Article 2 (Applicability to Co-Payment Rate for Costs of Medical Care Benefits)
The amended provisions of subparagraph 3 (l) of attached Table 2 shall also apply to the medical care benefits, which was either implemented before this Decree enters into force or are under implementation as at the time this Decree enters into force, according to the notification of the result of the general health checkup of the year 2018.
ADDENDA <Presidential Decree No. 28693, Mar. 6, 2018>
Article 1 (Enforcement Date)
This Decree shall enter into force on July 1, 2018.
Article 2 (Special Cases concerning Adjustment of Insurance Contributions)
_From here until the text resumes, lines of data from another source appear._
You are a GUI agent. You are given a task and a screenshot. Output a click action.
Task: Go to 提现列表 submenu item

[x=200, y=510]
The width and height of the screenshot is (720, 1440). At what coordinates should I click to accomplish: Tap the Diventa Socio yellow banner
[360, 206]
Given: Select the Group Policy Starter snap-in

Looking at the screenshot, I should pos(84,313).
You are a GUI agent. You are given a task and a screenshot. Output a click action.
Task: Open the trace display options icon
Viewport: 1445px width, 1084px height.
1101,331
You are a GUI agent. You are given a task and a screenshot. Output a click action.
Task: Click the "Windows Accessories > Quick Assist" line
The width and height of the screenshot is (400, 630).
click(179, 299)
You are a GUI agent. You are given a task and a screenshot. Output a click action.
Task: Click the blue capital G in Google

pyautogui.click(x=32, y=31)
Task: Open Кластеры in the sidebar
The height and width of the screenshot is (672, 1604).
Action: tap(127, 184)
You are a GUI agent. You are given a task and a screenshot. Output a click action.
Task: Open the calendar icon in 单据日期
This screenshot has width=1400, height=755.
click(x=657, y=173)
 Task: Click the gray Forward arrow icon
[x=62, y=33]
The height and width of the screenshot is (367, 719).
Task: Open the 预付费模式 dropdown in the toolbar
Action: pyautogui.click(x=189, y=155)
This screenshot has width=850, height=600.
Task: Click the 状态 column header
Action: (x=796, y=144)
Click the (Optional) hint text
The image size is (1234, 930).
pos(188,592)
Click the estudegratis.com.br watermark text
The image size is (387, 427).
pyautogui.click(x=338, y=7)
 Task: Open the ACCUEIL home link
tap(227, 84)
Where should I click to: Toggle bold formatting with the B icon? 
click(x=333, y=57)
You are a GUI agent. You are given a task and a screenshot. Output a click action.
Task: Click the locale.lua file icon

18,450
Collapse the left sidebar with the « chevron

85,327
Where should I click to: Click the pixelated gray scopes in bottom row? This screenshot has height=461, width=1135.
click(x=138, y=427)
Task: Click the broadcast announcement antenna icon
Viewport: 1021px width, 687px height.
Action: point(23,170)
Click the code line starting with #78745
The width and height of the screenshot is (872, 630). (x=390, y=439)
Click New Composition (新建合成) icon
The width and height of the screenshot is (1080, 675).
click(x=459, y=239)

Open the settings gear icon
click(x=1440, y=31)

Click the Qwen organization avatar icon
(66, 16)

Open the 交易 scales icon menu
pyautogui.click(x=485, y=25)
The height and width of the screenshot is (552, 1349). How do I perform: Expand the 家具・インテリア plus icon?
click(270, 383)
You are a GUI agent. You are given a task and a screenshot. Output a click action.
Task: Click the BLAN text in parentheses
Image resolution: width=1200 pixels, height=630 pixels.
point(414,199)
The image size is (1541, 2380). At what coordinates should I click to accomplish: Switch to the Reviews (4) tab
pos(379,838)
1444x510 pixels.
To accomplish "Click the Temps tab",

(1) The “self-employed insured determined by Presidential Decree” in subparagraph 1 of Article 4 of the addenda to the National Health Insurance Act (Act No. 14776) means the persons whose the amount of income is not more than five million won per year, which was calculated pursuant to the former provisions each month when an insurance contribution was imposed, including the month to which the previous day of the enforcement date of this Decree belongs and whose property grade under the amended provisions of subparagraph 3 of attached Table 4 is 34 or below.
(2) When reducing an insurance contribution pursuant to Article 4 of the addenda to the National Health Insurance Act (Act No. 14776), the amount referred to in any of the following subparagraphs shall be reduced from such insurance contribution: Provided, That where it is impossible to reduce it pursuant to paragraph 1 or 2, due to any change in household composition, such amount shall be reduced, as determined and publicly announced by the Minister of Health and Welfare:
1. The self-employed insured under subparagraph 1 of Article 4 of the addenda to the National Health Insurance Act (Act No. 14776): The amount increased after comparing an insurance contribution calculated pursuant to the former provisions with an insurance contribution calculated pursuant to the amended provisions;
2. The self-employed insured under subparagraph 2 of Article 4 of the addenda to the National Health Insurance Act, (Act No. 14776): The amount equivalent to 30/100 of an insurance contribution calculated pursuant to the amended provisions.
(3) Pursuant to Article 4 of the addenda to the National Health Insurance Act (Act No. 14776), the insurance contributions shall be reduced by the amount under paragraph (2) until an insurance contribution of June 2022 is imposed: Provided, That in cases falling under any of the following subparagraphs, the insurance contributions shall be reduced until an insurance contribution is imposed in the month to which the date specified in each of the following subparagraphs belongs (referring to the previous month where such date is the first day of any month):
1. Where there has occurred any eligibility conversion of the self-employed insured to whom the amount reduction has been applied pursuant to subparagraphs 1 and 2 of Article 4 of the addenda to the National Health Insurance Act (Act No. 14776): The date when the eligibility conversion has occurs;
2. Where since there has increased the income or property of the self-employed insured to whom the amount reduction has been applied pursuant to subparagraph 1 of Article 4 of the addenda to the National Health Insurance Act (Act No. 14776), he/she comes to fail to meet the requirements under paragraph (1): The date when he/she comes to fail to meet such requirements;
3. Where, since there has increased the income or property of the self-employed insured to whom the amount reduction has been applied pursuant to subparagraph 2 of Article 4 of the addenda to the National Health Insurance Act (Act No. 14776), he/she comes to fail to meet the requirements for the eligibility as the dependent even under the former provisions: The date when the NHIS confirms he/she fails to meet such requirements.
ADDENDUM <Presidential Decree No. 28710, Mar. 20, 2018>
This Decree shall enter into force on the date of its promulgation.